Bunların bilincindeyiz.
Biz Türk subayıyız.
Bizim için hak yok, vazife vardır.
Merak etmeyiniz, burası bize zindan değil Çiğiltepe'dir..
Onuru karşısında yaşamını hakir gören Albay Reşat Çiğiltepe'nin vazife anlayışıyla buradayız.
Mustafa Kemal'in, "Size ölmeyi emrediyorum !" emri, bizler için halen geçerlidir.
Sonsuza kadar da geçerli olacaktır.
Endişe duymayınız, Teğmen Çelebi'yi geçemeyenler onu yetiştiren komutanlarına ne yapabilir ki...
Cephede bir Mehmet vardı, şimdi 150 Mehmet var.
Cephe şimdi daha da güçlü.
Bu şartlarda sizden tahliye talep etmem, benim için vatana ihanetle eşdeğerdir.
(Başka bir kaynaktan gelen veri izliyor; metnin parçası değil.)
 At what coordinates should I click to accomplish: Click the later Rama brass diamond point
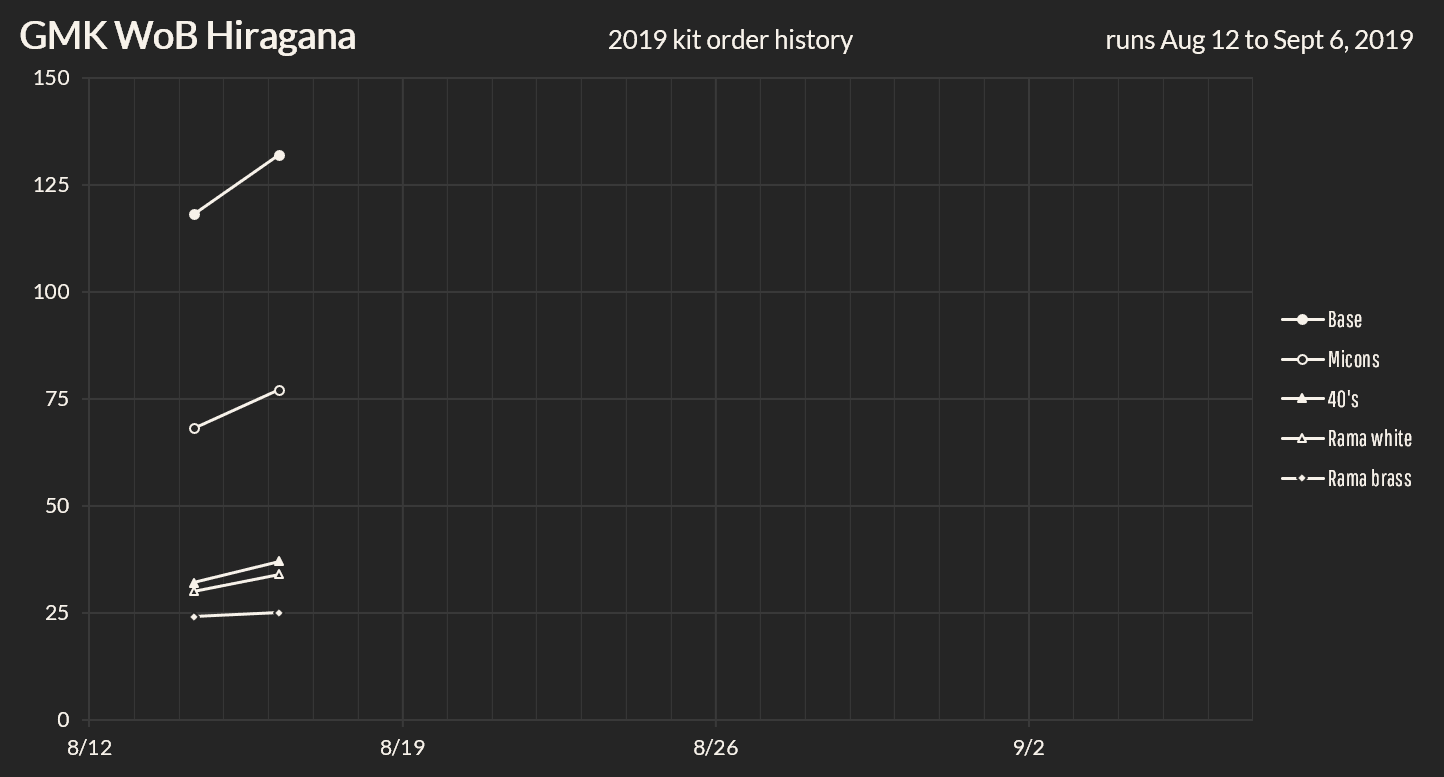(x=279, y=612)
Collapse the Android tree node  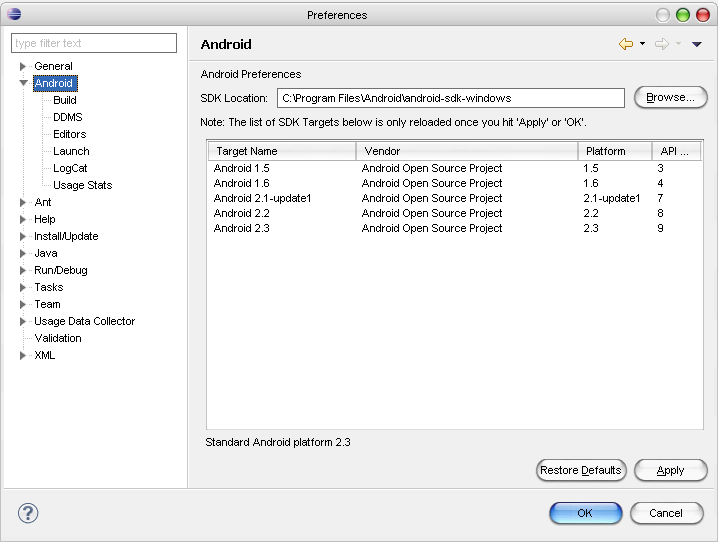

Mevzubahis vatansa bundan gayrı kalan her şey teferruattır.
Şimdi kapıları kapatın !
Yüzümüzü ışığa doğru uzatacağız..
Giyotin inecek..
Tekrar uzatacağız..
İnecek..
Uzatacağız..
Gün gelecek, giyotin kesemeyecek:
Kazanacağız !...
Mahkeme arasında, az önce sanık kürsüsünde o "dev konuşmayı" yapan gencecik teğmenin bana doğru geldiğini gördüm.
Saygıyla uzattı elini, "doğruları yazdığınız için minnettarız.." diye başladı.
Boğazımın düğümlendiğini hissettim, elimi kaldırıp sözünü kestim ve yalnızca o üç sözcüğü söyledim:
- Vatan size minnettardır.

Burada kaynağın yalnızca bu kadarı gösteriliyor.